Stored data entries:
★ ★ ★ ★ ★ ★ ★
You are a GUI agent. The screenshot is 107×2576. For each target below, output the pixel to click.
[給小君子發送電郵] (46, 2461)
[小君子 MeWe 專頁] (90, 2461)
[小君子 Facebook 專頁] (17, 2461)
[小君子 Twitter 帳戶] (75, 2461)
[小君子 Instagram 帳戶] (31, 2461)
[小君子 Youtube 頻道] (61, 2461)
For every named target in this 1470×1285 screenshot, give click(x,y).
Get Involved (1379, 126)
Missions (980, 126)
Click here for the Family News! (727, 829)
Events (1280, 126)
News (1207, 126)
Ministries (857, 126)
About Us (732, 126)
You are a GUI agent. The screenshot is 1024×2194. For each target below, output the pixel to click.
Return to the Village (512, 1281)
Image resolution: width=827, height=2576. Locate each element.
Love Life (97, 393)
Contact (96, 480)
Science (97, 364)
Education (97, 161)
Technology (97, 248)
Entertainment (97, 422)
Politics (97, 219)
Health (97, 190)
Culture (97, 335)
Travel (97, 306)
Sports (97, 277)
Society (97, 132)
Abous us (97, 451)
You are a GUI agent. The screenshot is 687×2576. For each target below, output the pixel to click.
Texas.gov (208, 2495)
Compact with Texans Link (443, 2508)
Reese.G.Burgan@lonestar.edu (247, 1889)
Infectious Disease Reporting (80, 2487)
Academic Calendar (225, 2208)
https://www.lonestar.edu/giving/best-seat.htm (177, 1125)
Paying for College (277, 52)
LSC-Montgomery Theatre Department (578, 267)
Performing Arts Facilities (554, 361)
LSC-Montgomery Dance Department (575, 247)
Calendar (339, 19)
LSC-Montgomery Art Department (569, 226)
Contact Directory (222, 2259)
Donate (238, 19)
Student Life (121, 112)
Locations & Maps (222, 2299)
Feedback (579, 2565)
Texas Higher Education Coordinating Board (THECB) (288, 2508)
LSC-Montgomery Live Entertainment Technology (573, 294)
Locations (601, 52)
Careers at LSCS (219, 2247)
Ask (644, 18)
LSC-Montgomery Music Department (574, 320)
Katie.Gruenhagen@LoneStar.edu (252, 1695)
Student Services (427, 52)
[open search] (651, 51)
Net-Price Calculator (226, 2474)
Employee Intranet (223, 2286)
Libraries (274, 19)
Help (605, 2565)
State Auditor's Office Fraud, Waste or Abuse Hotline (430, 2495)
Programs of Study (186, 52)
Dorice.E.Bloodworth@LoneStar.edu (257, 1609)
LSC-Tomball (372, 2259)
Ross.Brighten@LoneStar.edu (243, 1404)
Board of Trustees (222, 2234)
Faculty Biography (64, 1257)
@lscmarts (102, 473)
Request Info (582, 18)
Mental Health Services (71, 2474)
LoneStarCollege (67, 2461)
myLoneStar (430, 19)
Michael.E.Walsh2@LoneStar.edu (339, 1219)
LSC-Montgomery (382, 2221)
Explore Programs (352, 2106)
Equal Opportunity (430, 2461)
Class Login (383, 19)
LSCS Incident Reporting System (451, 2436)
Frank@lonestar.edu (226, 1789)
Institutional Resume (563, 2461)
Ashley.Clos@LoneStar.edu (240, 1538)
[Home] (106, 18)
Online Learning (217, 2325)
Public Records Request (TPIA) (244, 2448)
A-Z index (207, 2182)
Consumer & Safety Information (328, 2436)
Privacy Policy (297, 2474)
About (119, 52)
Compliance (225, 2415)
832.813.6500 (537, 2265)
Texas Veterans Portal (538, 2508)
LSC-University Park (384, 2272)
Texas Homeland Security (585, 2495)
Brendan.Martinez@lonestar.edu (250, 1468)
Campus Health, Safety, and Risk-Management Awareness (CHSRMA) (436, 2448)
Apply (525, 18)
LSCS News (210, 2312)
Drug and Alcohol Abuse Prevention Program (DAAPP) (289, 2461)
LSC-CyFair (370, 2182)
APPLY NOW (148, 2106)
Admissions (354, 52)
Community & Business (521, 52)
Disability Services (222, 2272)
★ ★ ★ ★ ★ ★ ★
◆ **WHAT IS BEING ASKED**:
Out of the entries, pull every line that mentions "Technology".

◆ **WRITTEN REPLY**:
Technology (97, 248)
LSC-Montgomery Live Entertainment Technology (573, 294)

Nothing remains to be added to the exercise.